WHAT YOU NEED TO DO: In the reply, include exactly the lines of the entries below from the first to the line with "Given: Click the Kombustor K side button", that line included.

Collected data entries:
● ● ● ● ● ● ●

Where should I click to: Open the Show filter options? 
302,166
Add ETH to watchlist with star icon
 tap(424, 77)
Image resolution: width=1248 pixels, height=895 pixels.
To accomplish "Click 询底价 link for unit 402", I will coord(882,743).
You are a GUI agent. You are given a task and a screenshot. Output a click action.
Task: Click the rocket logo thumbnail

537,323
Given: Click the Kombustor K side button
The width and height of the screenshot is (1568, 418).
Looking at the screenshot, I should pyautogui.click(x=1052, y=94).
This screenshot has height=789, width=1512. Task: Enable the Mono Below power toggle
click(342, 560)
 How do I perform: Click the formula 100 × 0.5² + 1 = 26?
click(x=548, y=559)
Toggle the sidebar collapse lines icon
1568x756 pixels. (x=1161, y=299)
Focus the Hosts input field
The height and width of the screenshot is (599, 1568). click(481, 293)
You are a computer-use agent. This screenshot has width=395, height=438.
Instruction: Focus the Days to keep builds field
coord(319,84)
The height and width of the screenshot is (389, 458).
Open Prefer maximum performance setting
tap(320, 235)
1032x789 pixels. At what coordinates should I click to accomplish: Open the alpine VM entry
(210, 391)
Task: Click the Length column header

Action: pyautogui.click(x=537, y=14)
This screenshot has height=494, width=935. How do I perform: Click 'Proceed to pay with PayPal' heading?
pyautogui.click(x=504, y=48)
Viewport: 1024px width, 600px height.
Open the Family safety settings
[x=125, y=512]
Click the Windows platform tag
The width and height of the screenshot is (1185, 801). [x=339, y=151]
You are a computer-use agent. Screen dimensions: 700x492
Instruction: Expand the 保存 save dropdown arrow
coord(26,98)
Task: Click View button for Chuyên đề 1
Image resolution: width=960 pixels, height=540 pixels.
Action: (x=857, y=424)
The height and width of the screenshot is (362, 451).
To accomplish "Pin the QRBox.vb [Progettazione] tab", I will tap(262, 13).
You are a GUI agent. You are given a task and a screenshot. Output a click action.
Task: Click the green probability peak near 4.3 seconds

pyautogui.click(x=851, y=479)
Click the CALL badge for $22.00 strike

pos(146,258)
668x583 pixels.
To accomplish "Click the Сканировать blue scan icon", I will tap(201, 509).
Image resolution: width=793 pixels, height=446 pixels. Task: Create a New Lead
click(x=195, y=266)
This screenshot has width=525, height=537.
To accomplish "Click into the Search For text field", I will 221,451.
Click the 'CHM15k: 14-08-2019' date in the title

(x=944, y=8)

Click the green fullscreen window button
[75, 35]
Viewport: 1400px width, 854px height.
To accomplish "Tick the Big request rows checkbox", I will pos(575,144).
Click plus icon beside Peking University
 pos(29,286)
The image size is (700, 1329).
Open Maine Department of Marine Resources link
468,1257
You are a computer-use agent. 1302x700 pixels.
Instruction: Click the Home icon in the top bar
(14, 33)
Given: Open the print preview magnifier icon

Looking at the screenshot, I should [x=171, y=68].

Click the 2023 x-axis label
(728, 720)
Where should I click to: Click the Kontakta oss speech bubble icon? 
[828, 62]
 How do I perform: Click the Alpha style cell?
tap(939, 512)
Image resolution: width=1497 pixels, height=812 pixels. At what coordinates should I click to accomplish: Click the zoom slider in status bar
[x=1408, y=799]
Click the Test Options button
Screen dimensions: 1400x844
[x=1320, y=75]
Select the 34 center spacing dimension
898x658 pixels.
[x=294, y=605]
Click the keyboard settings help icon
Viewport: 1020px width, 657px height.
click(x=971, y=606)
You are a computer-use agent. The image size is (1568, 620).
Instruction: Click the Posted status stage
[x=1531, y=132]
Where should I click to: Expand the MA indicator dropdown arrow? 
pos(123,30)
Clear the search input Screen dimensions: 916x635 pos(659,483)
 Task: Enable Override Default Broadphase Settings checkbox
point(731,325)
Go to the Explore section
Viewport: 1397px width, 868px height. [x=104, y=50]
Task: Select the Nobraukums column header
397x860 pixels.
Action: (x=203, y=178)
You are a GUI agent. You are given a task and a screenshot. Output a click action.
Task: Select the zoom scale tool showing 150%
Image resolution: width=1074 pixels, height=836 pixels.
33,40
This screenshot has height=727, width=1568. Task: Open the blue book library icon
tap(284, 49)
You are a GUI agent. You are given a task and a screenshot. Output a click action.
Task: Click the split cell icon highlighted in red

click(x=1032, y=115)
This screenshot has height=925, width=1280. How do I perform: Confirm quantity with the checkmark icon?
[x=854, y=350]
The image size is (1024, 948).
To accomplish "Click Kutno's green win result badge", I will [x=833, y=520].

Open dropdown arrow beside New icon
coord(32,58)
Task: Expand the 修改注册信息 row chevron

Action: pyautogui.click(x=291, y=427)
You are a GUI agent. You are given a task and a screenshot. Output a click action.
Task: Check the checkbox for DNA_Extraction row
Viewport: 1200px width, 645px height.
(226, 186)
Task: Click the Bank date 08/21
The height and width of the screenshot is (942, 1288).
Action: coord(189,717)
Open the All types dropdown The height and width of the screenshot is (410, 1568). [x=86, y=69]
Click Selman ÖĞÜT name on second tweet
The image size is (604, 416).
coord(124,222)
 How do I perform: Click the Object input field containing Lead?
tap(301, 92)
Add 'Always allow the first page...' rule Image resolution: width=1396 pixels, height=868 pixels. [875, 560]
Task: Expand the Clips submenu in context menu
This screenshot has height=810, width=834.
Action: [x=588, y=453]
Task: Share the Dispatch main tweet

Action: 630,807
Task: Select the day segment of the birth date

● ● ● ● ● ● ●

SOLVED EXERCISE:
Where should I click to: Open the Show filter options? 
302,166
Add ETH to watchlist with star icon
 tap(424, 77)
Image resolution: width=1248 pixels, height=895 pixels.
To accomplish "Click 询底价 link for unit 402", I will coord(882,743).
You are a GUI agent. You are given a task and a screenshot. Output a click action.
Task: Click the rocket logo thumbnail

537,323
Given: Click the Kombustor K side button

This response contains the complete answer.